Según la investigación de Luis Mario Schneider, le corresponde a un escritor de la vanguardia estridentista, Xavier Icaza, inaugurar la literatura sobre el petróleo con el título inolvidable de Panchito Chapopote: Retablo tropical o relación de un sucedido de la heroica Veracruz. Lo edita la legendaria Editorial Cultura en 1928 y las ilustraciones son de otro estridentista: Ramón Alba de la Canal.

Icaza disputa ser el precursor del tema con Francisco Monterde García Icazbalceta, autor de Oro negro, que se publicó en 1927, pero según las averiguaciones de Luis Mario, Icaza escribió su novela antes, en 1926. (Por cierto, Icaza es el padre de Anita, la esposa de Ramón Xirau).

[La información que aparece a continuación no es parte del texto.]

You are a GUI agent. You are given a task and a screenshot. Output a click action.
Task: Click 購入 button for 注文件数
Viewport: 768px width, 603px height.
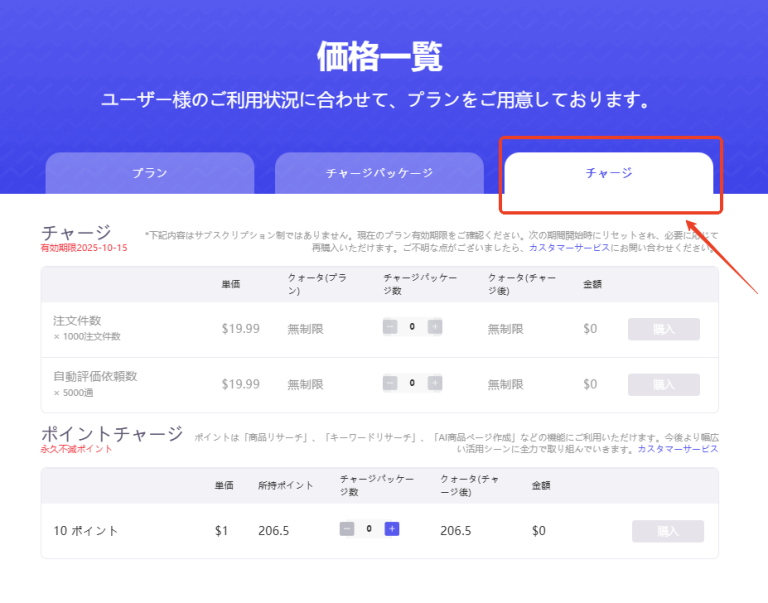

El tercero es nada menos que Mauricio Magdaleno, quien publica en 1927, Mapimí 37 que se transformará en obra teatral como Pánuco 137 que se estrena en el Teatro Hidalgo en 1933. Mauricio Magdaleno forma parte del equipo, como guionista, del Indio Fernández y Gabriel Figueroa en las obras maestras del cine nacional, como Flor Silvestre, María Candelaria, La malquerida, Pueblerina o Río escondido. Al lado de Juan Bustillo Oro y bajo la protección de Narciso Bassols, impulsan el Teatro de Ahora. Fue, más tarde, Subsecretario de Cultura.

Novelas contemporáneas a la expropiación petrolera son Resaca de César Garizurieta, publicada en 1939; Huasteca, de Gregorio López y Fuentes, en 1939 y Oro negro, de Tina Sierra y que al decir que Luis Mario es la única mujer en abordar el tema.

Ya en la década de los cincuentas, dos obras importantes, Alba en las simas, de José Mancisidor, y Brecha en la roca, de Héctor Raúl Almanza, ambas de 1955 y tienen, también las dos, como tema central la expropiación de 1938.

Carlos Fuentes es el que toma la estafeta del tema petrolero con La cabeza de la hidra, de 1978. Esta obra es anunciada por el propio autor, como un ejercicio de relajamiento después del esfuerzo de su novela monumental, Terra Nostra. Esta obra, que por momentos llega al teatro del absurdo, ya está en el escenario de la Organización de Países Exportadores de Petróleo que llevaría a los enfrentamientos que todavía tenemos con los países árabes. México vive el sexenio de López Portillo cuando, por los descubrimientos petroleros, se llama a los mexicanos a administrar el auge y se acabó endeudando al país.

Morir en el Golfo, de Héctor Aguilar Camín, no trata el tema petrolero, sino el del líder del sindicato de esta industria, Joaquín Hernández Galicia, la Quina. Es imposible dejar de ver esta novela como el preludio de la prisión y caída del poderoso líder. Se publica en 1984, cuatro años antes de que Carlos Salinas sea Presidente. Tal vez no sobra decir en este contexto que Aguilar Campin ha defendido la intervención de la iniciativa privada en Pemex.

            México negro, de 1986, es el primer éxito de ventas, de Francisco Martín Moreno.

            Gerardo de la Torre, hijo de petrolero y petrolero él mismo durantecasi 20 años, aborda el tema en Hijos del águila, de 1989; en Muerte de Aurora, en 1991, y también en Los muchachos locos del verano de 1992. De la Torre no sólo ha escrito sobre este tema y tiene incursiones como guionista de cine y televisión. Fue discípulo en el teatro de Carlos Ancira y de Rodolfo Valencia. David Martín del Campo, como De la Torre, militanteun rato del Partido Comunista, escribió Quemar los pozos, en 1990. (Sara Rosalía).